Somebody Before Nobody 7 – Enneagram Style Six: It’s Joy That Moves It Along



This sixth life story, from the forthcoming book co-authored by C.J. Fitzsimons, is condensed from an interview with an Enneagram Six. In the book there will be eighteen life stories, two for each Enneagram style.

 

“One of my friends had told me several times you can’t fundamentally change – all you can do is change your behavior. I’d argued that point with him, but I don’t have to argue it anymore. I think transformation is profound change, to the point where you never want to go back.

“I recognized I had to change a long time ago, for my own well-being as well as for those around me. I’ve been yearning for this for a long time. I just never found a way to do it. Frankly, when I first looked at your web site I thought, My God, this is some sort of cult! It’s that funny diagram – I thought, What the heck is that? Then I read what you wrote about a counterphobic Six, and realized part of the reason my company hadn’t been successful in our new ventures was because I had a tendency to state my objections in such a blunt and often challenging way, I put my partners on the defensive. With coaching, I began to examine my own contribution to our lack of progress toward our strategic objectives, our ineffectiveness as a leadership group. I’d been so furious once about someone, the President said, “You know, I’m worried about you. You’re angry and accusing beyond anything that’s called for.” He was brave to say that because usually I’d fight to the death to defend my position. But this time I said, “This has got to change, for two reasons: I can’t keep acting like this, and we’re not effective.”

Your objective
Copy the stretch of the Enneagram Six life story above from "This sixth life" through "each Enneagram style.", word for word.

Recorded information
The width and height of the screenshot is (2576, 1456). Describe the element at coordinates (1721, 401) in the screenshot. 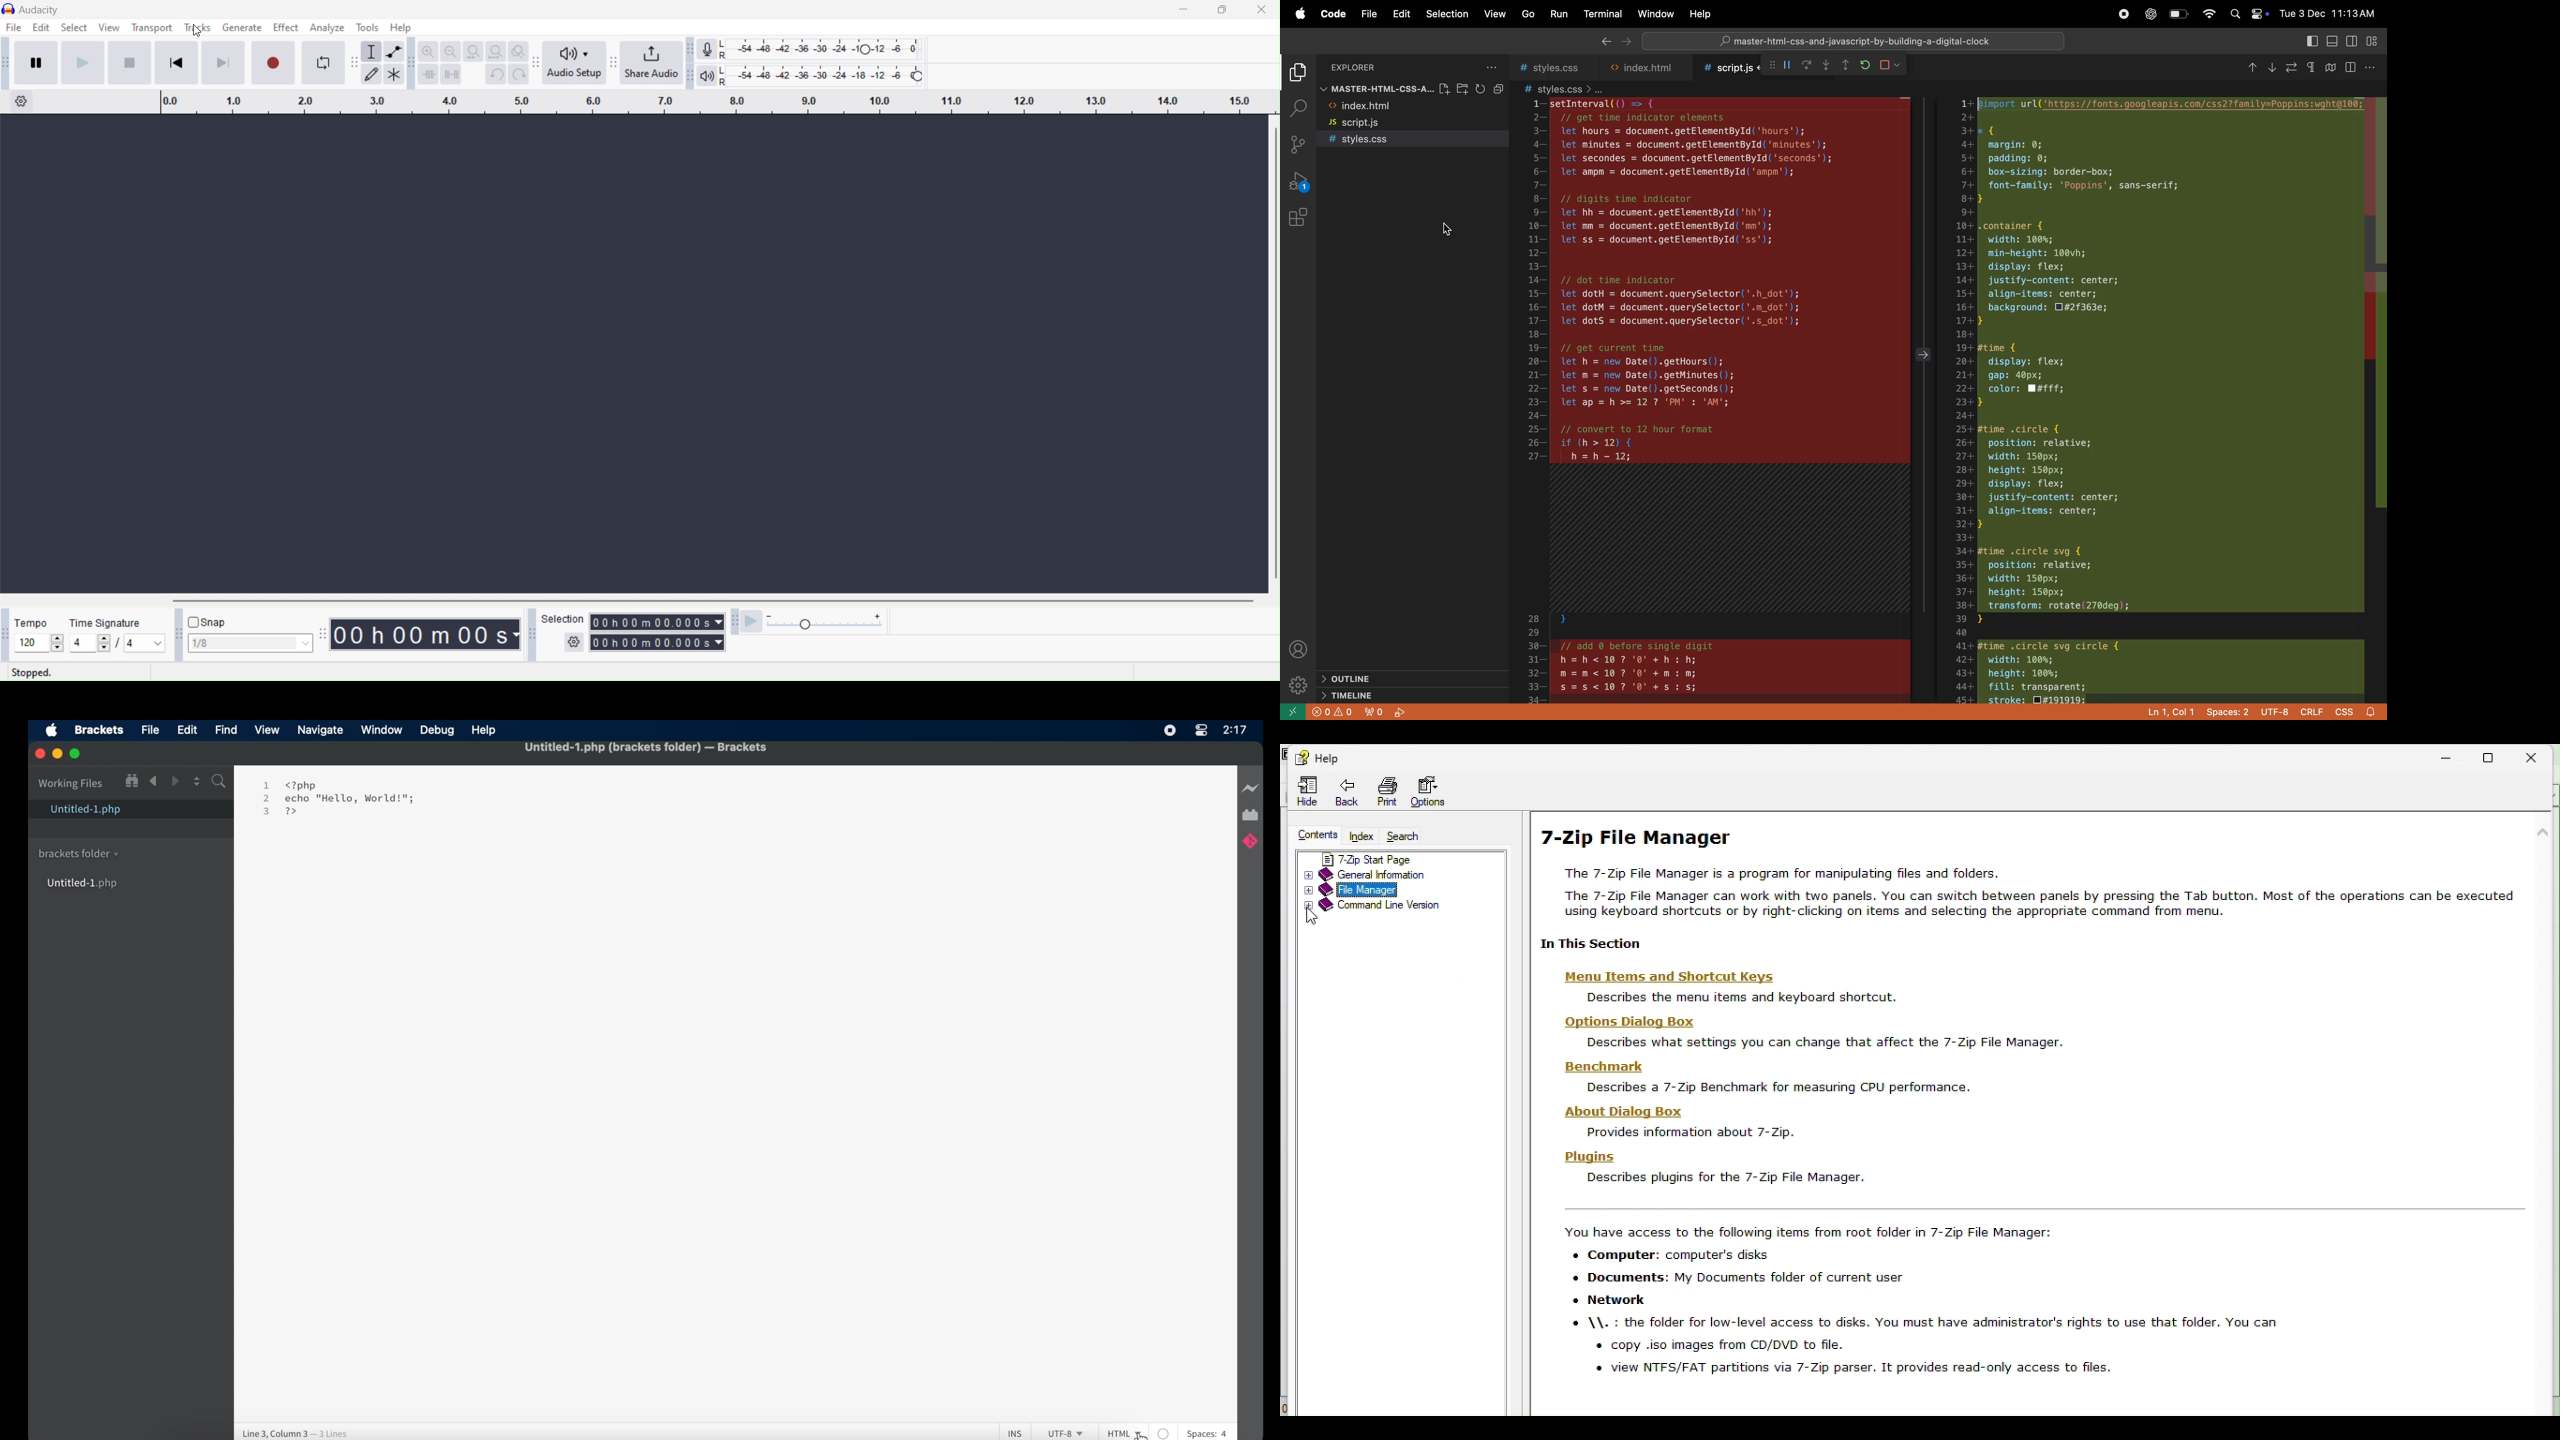

I see `code block` at that location.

Finished answer
This sixth life story, from the forthcoming book co-authored by C.J. Fitzsimons, is condensed from an interview with an Enneagram Six. In the book there will be eighteen life stories, two for each Enneagram style.